> To be done
Show every line below that contains the word "pixels", copying each one in full. Matching is case-sensitive.
— start Material provided —
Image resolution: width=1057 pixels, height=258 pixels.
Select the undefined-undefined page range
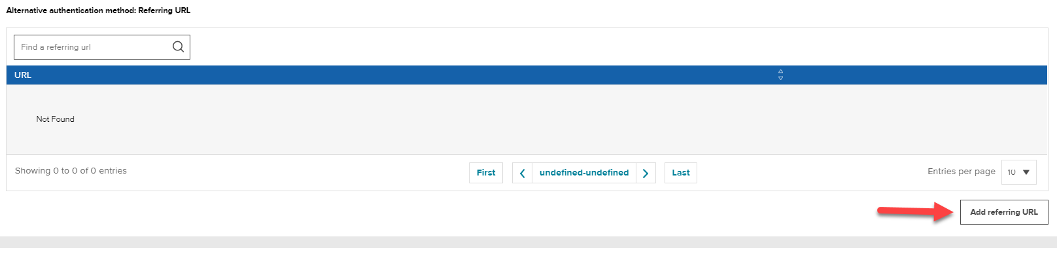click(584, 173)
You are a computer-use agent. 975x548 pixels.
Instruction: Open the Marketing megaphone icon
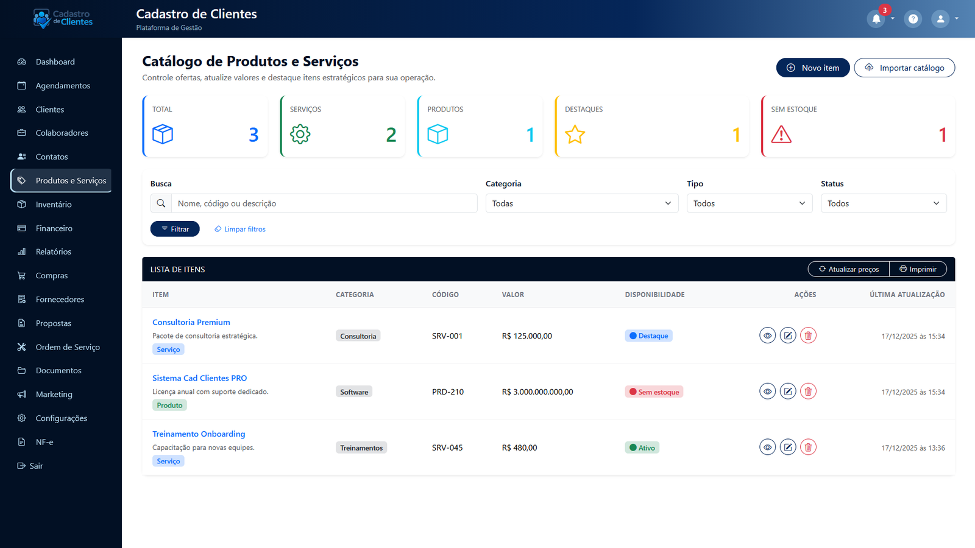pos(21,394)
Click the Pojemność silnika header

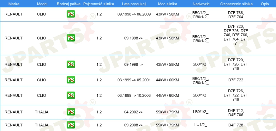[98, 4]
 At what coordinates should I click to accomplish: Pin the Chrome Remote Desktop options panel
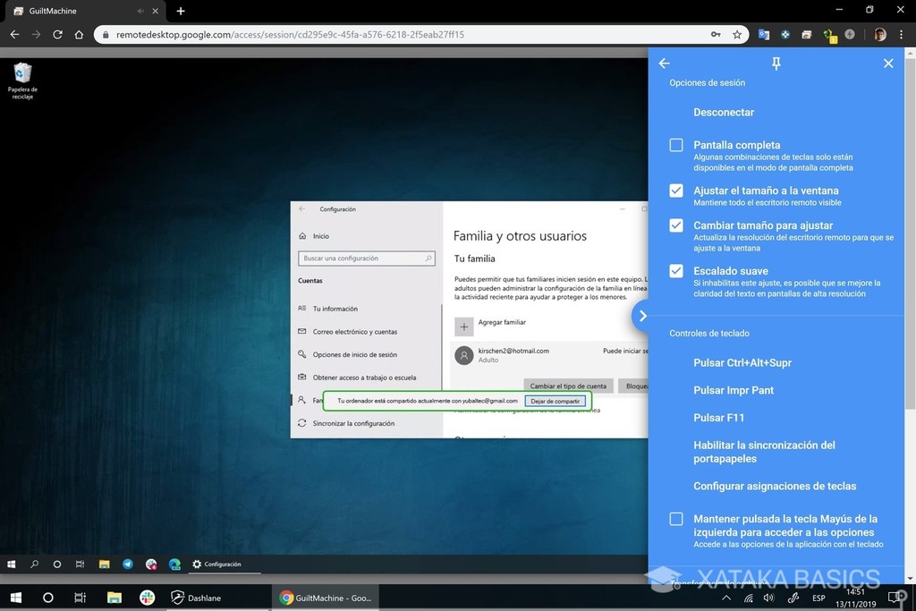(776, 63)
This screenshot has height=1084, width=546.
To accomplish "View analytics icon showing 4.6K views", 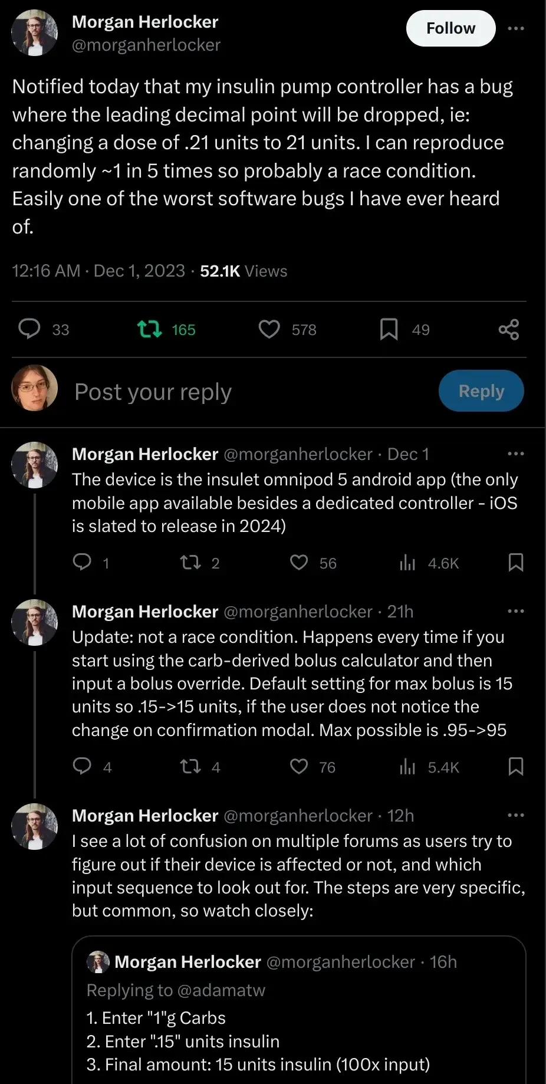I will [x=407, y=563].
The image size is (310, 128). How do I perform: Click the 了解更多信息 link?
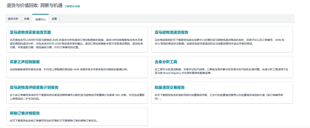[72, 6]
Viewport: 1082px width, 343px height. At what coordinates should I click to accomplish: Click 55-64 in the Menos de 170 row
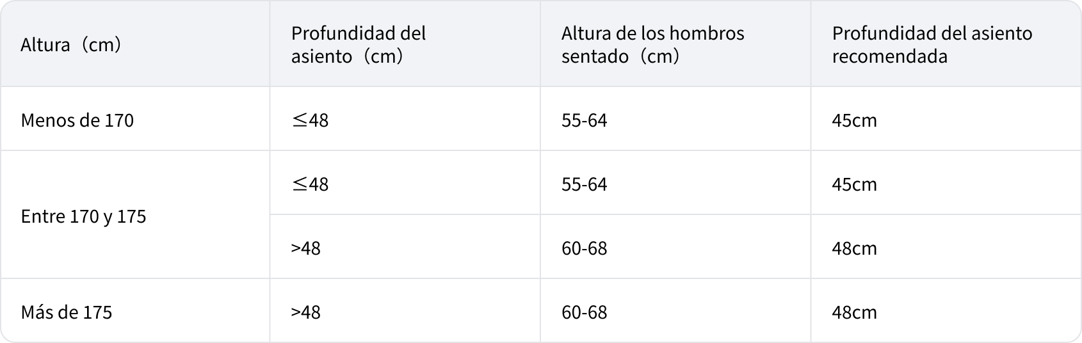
— end Material provided —
> Task answer
Image resolution: width=1057 pixels, height=258 pixels.
You are a computer-use agent. 975x548 pixels.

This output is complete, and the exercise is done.